As an essential component of fitness, resistance training provides health-related benefits such as improvements in the metabolic profile of people with type 2 diabetes, increased muscle mass for slowed progression of sarcopenia, increased bone mineral density for prevention of osteoporosis and overall improvements in body composition (Calle & Fernandez 2010).
Resistance training consists of three muscle contractions: eccentric, isometric and concentric. The eccentric, or lengthening, phase often induces the greatest muscle damage. This tissue injury triggers an inflammatory response that stimulates the release of cytokines. From the cascade of white blood cells reaching the damaged tissue, free radicals are produced, causing further tissue damage and synthesis of more cytokines (Calle & Fernandez 2010). This can lead to muscle soreness and swelling but also, eventually, to tissue repair and remodeling (Calle & Fernandez 2010; Izquierdo et al. 2009). Additionally, the IL-6 produced by growing muscle fibers acts as a regulator for satellite cell–mediated muscle hypertrophy (Izquierdo et al. 2009).
Resistance exercise programming (intensity, volume and rest intervals) also influences the inflammatory response. A single bout raises the number of cytokines; however, adaptations from long-term training elicit a decrease in cytokines and a shift to an anti-inflammatory response (Calle & Fernandez 2010).
In most studies that have examined the effect of resistance training on inflammation, subjects have been older men and women. Liguori et al. summarize that resistance training improves antioxidant defenses, helping to neutralize free radicals and oxidative stress, in the elderly population.
This positive effect can be achieved when training protocols use moderate-intensity workloads and provide a sufficient volume of exercise (number of exercises, frequency and duration of intervention) for each muscle group (3–5 sets, 10 repetitions).
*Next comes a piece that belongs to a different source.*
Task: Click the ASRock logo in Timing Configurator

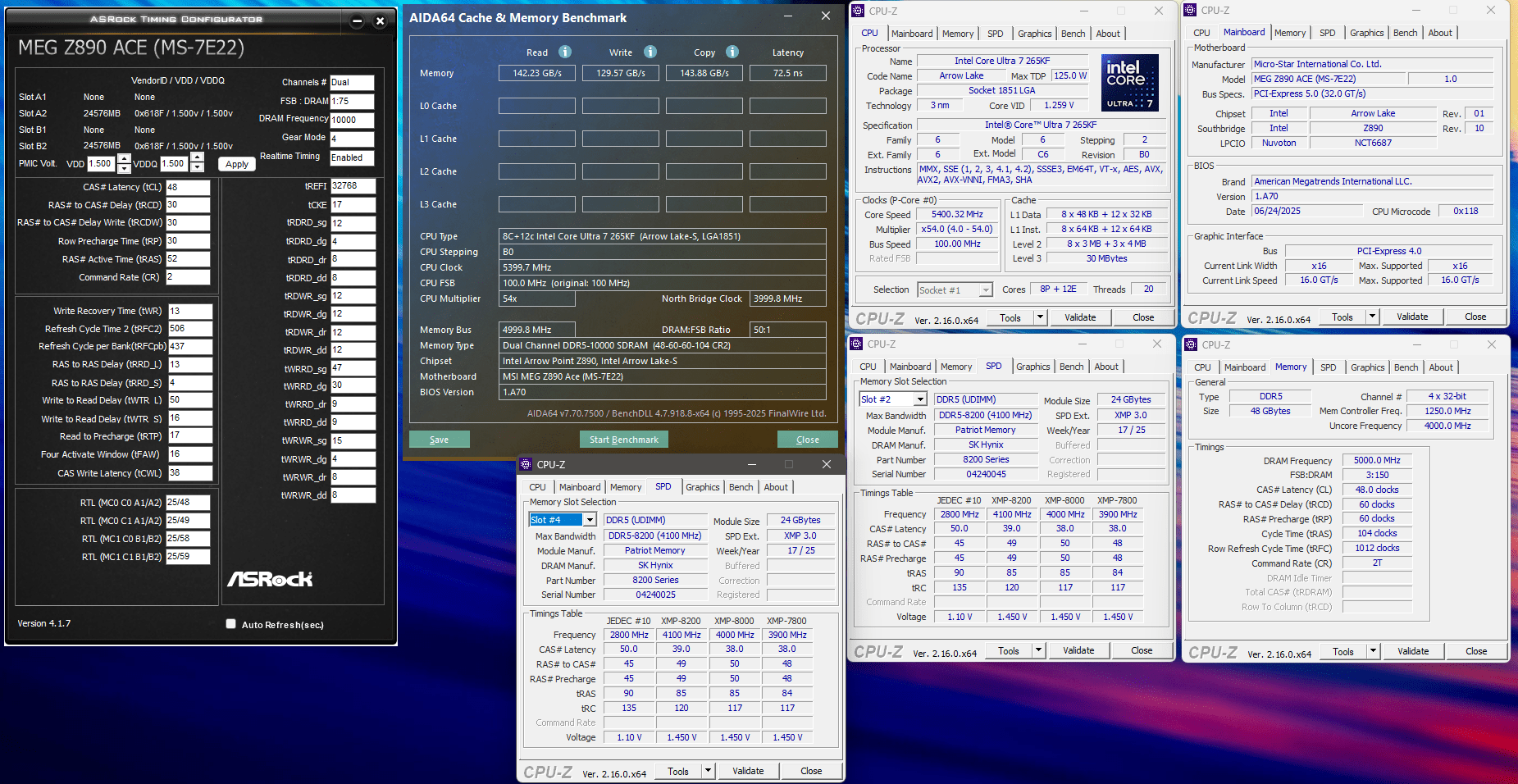Action: pyautogui.click(x=270, y=579)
Sardeli et al. (2018) concur that higher-volume workouts with moderate-intensity resistance training protocols appear to play a positive role in its anti-inﬂammatory effects.
Final Review: 8 Key Takeaways
- The common triggers of acute inflammation are infection and tissue injury.
- There is strong evidence that chronic inﬂammatory pathways contribute decisively to the development of a number of chronic diseases.
- Obesity leads to alterations in the composition and number of immune cells produced by adipocytes. The outcome is a low-grade inflammation that is associated with insulin resistance and type 2 diabetes. Inflammation is elevated in visceral fat as compared with subcutaneous fat.
- Chronic stress may promote the development of diabesity (obesity-induced diabetes) through activation of inflammatory, autonomic, hormonal and immunological systems.
- People with diabetes are over three times more likely to develop depression than those without diabetes.
- Muscle contractions from exercise increase the re–lease of a specific type of inflammatory proteins that help counteract insulin resistance and type 2 diabetes.
- Moderate-intensity aerobic exercise—relative to a person’s fitness level—is more effective in managing chronic low-grade inflammation as compared with low-intensity aerobic exercise. Strenuous exercise leads to greater oxidative stress and thus enhances the inflammatory responses of the body.
- A higher volume of resistance training protocols (more exercises, greater frequency and duration of intervention) appears to play a positive role in combating inflammation.
COVID-19 and Inflammation
Chronic inflammation is a factor in conditions such as diabetes, obesity and high blood pressure—all of which are seen in many people hospitalized with COVID-19. A striking facet of COVID-19 is that it has the capacity to cause so many different symptoms, further confusing the body’s immune system. Consequently, a viral infection that occurs during chronic inflammation puts the body’s immune system on continuous overload.